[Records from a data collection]
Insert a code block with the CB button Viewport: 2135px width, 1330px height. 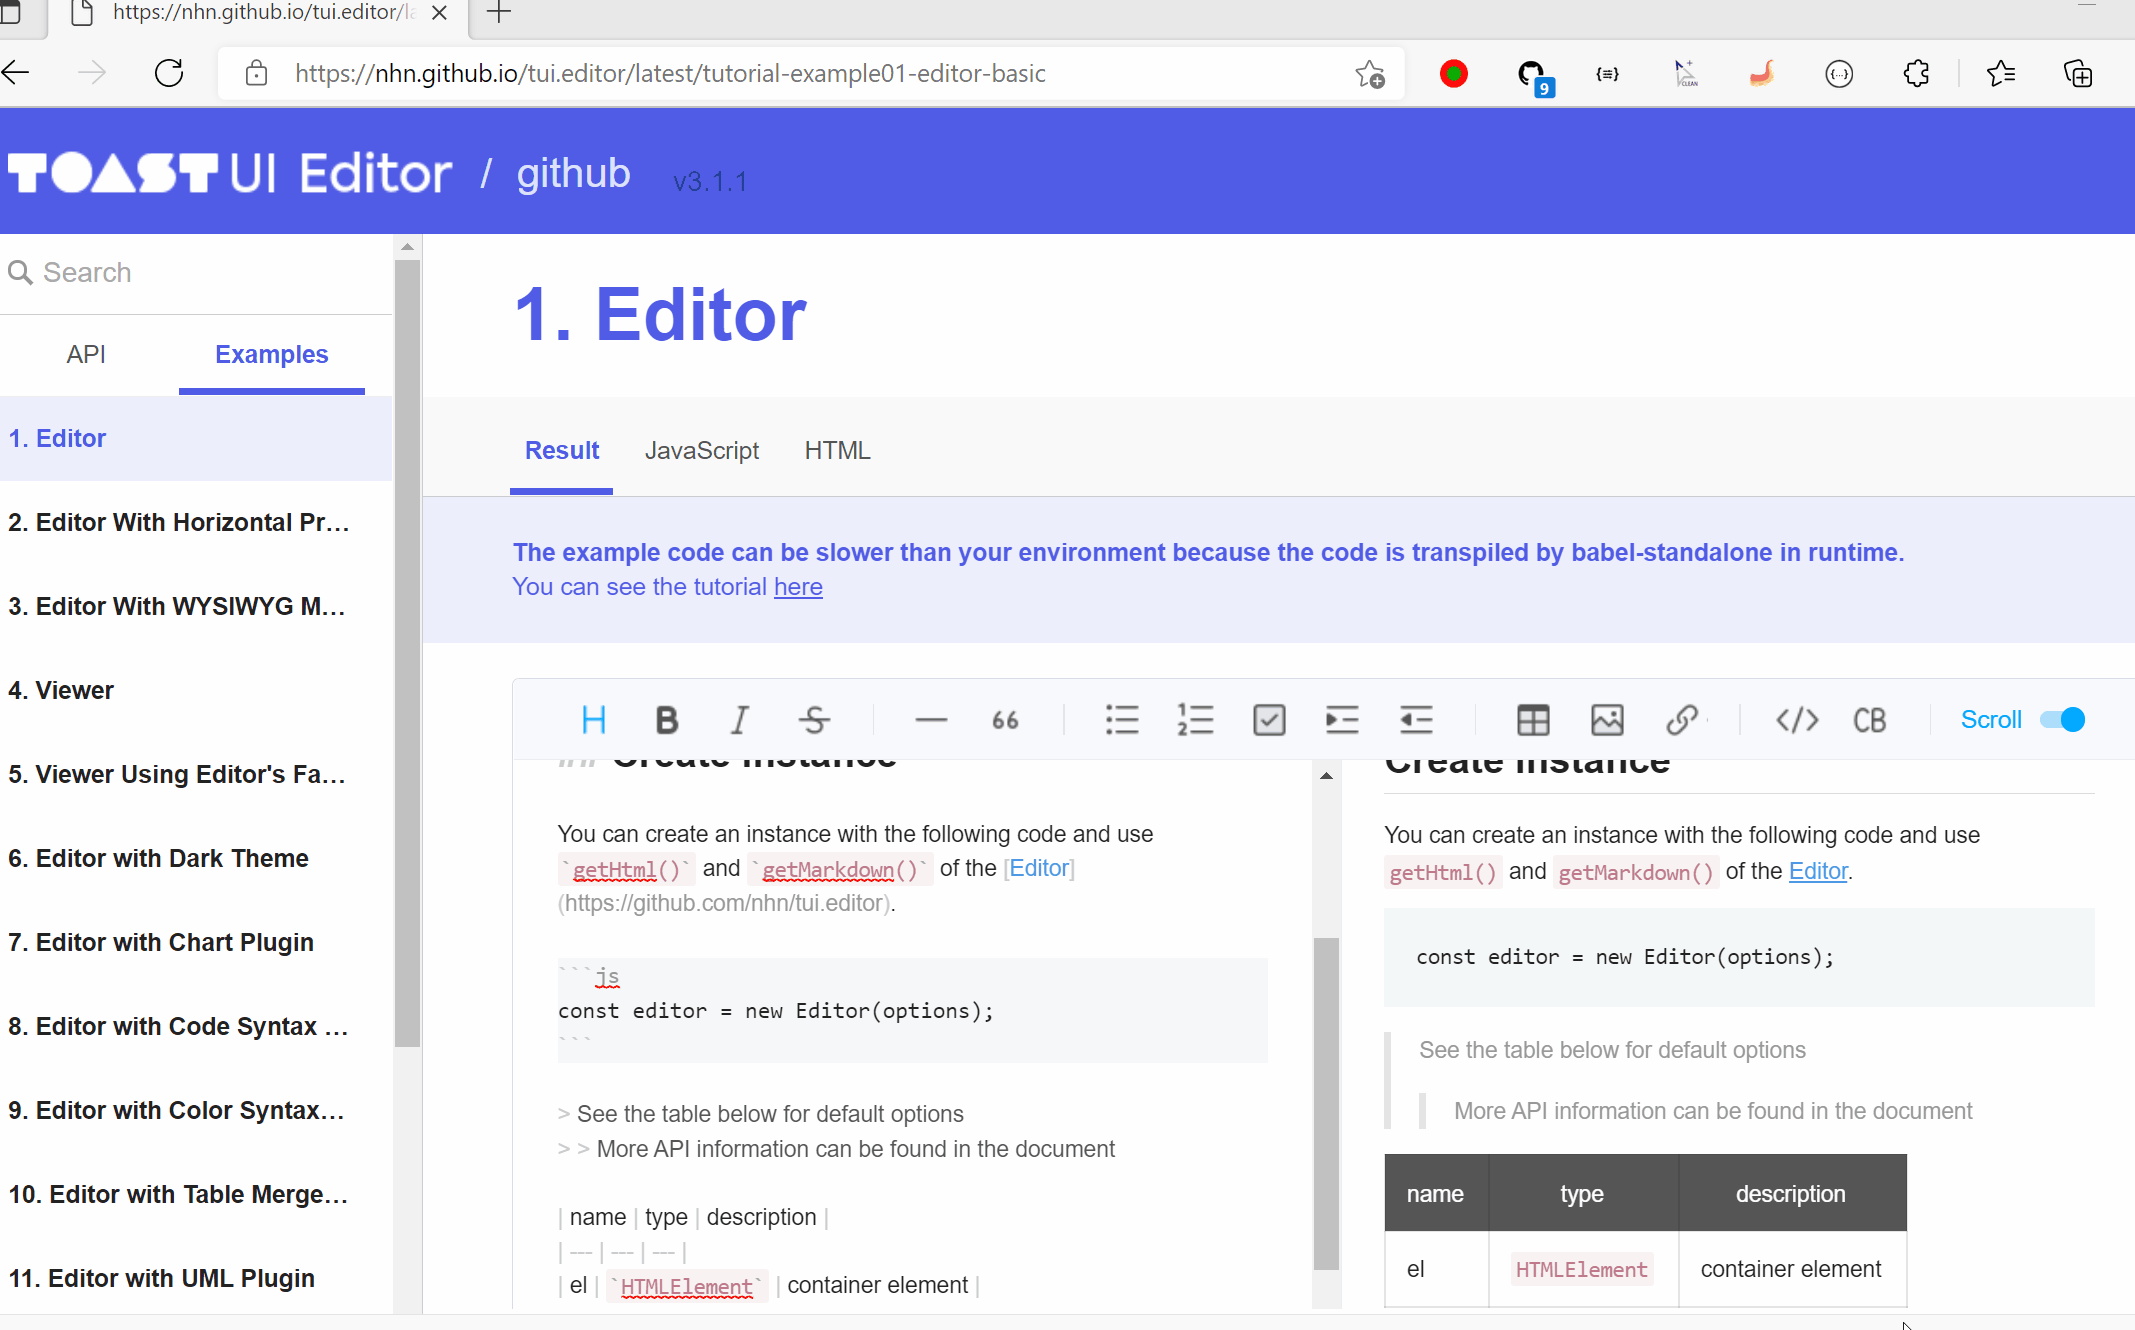1869,719
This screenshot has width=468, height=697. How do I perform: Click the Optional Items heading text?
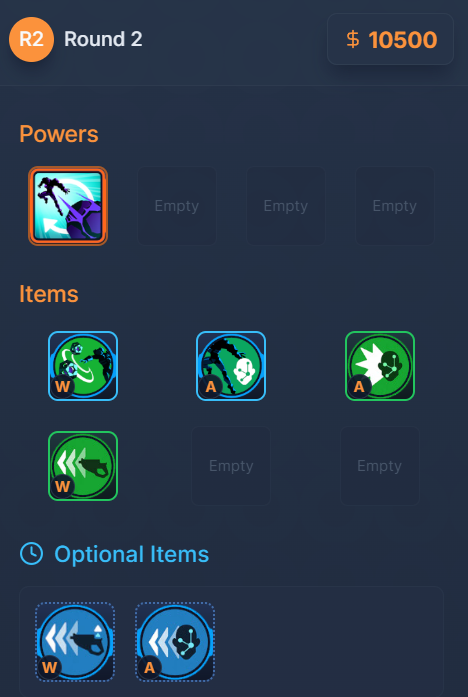132,554
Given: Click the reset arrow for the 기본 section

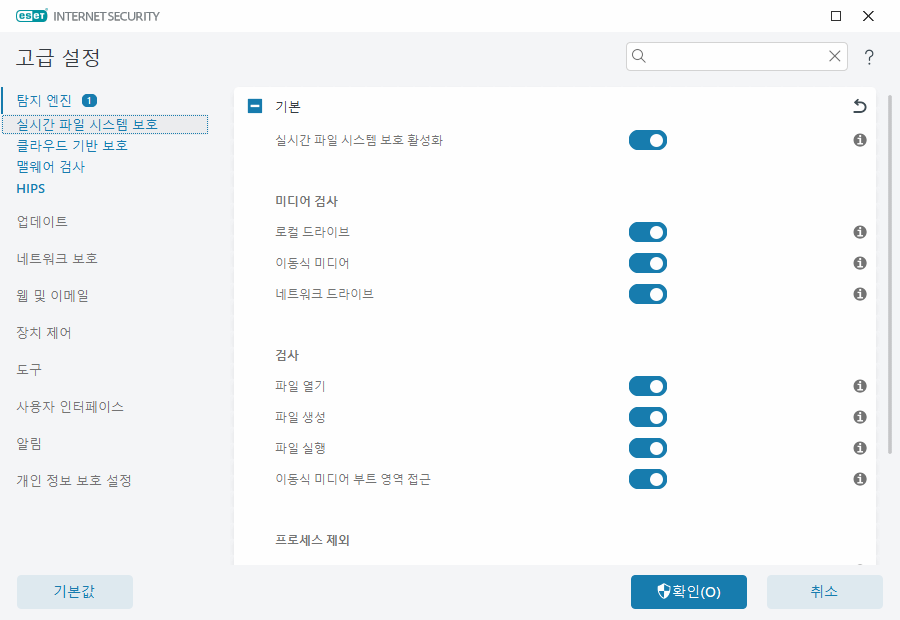Looking at the screenshot, I should pyautogui.click(x=859, y=105).
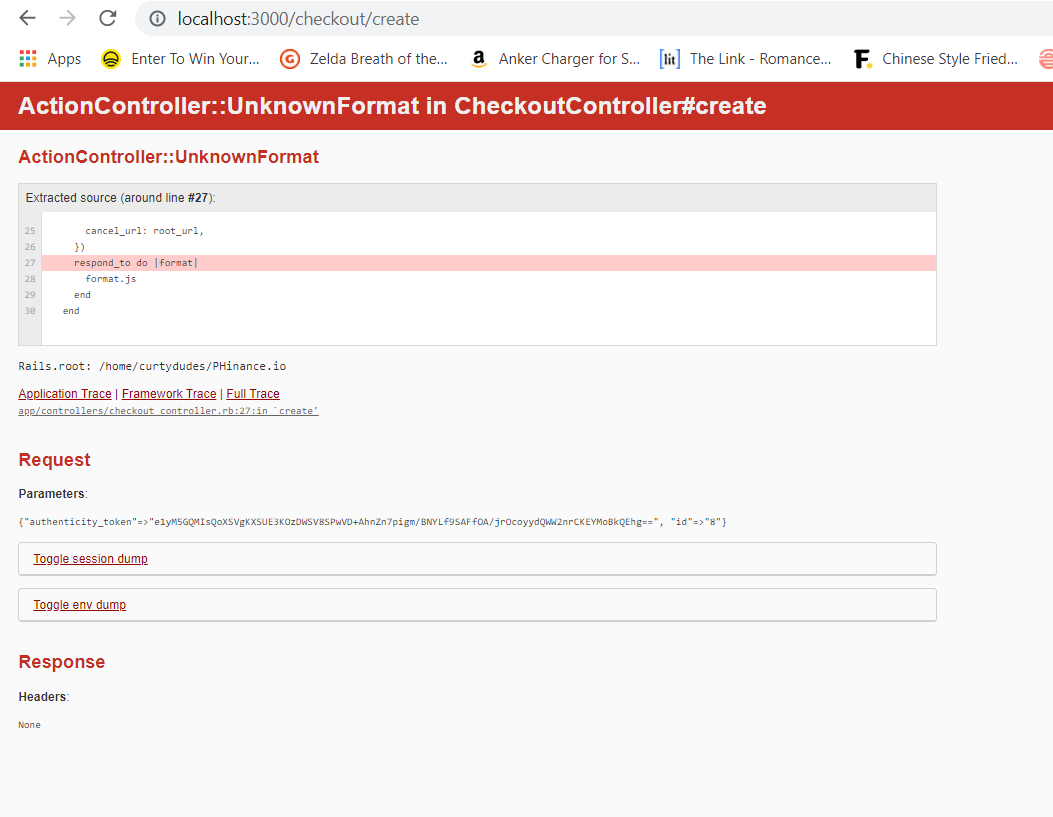
Task: Open the Application Trace link
Action: click(x=64, y=393)
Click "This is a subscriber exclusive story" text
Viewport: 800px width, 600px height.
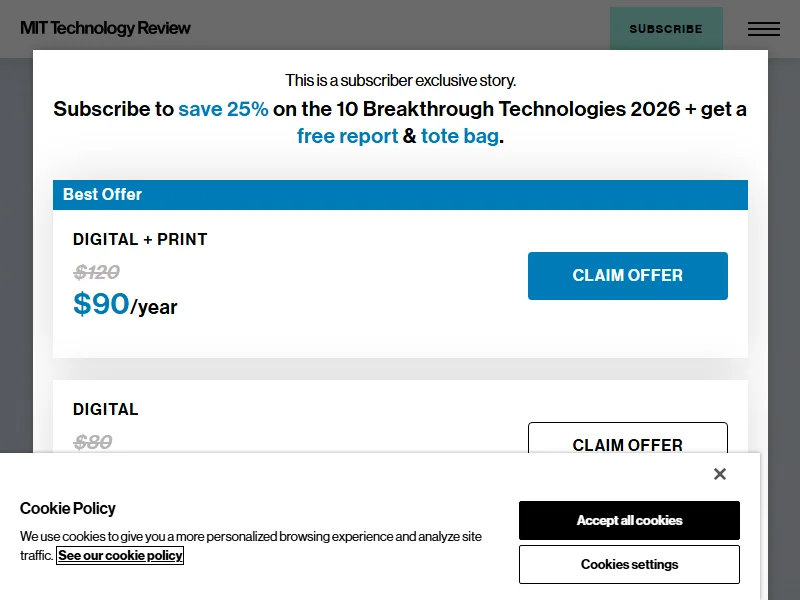point(400,80)
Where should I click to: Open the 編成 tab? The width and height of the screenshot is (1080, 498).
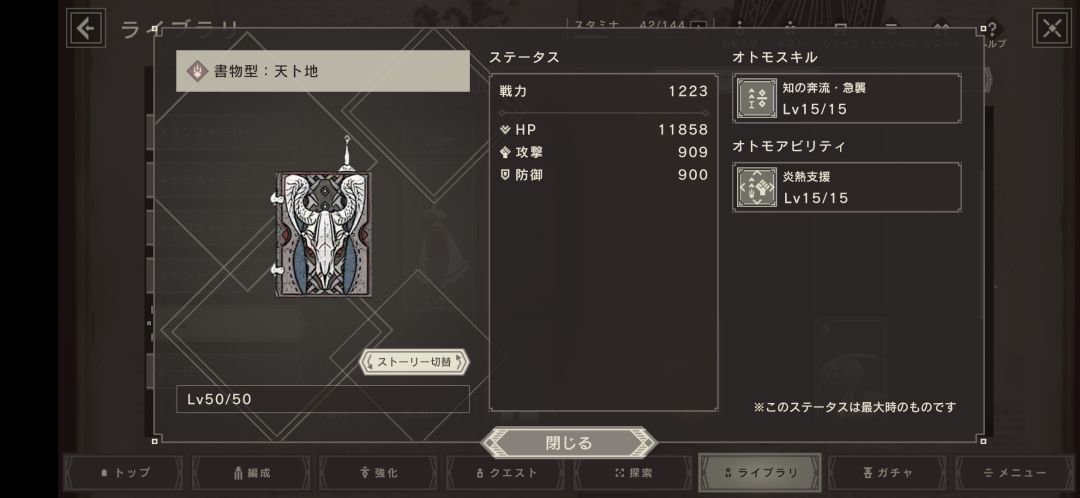pos(251,473)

**DIRECTIONS FOR THIS TASK**
Copy the material word for word, from the line containing "Where should I" through the end of the material, both ends included, and leave the pictures out of your copy.

**ANSWER FOR THIS EXERCISE**
Where should I click to: Open the 編成 tab? The width and height of the screenshot is (1080, 498).
pos(251,473)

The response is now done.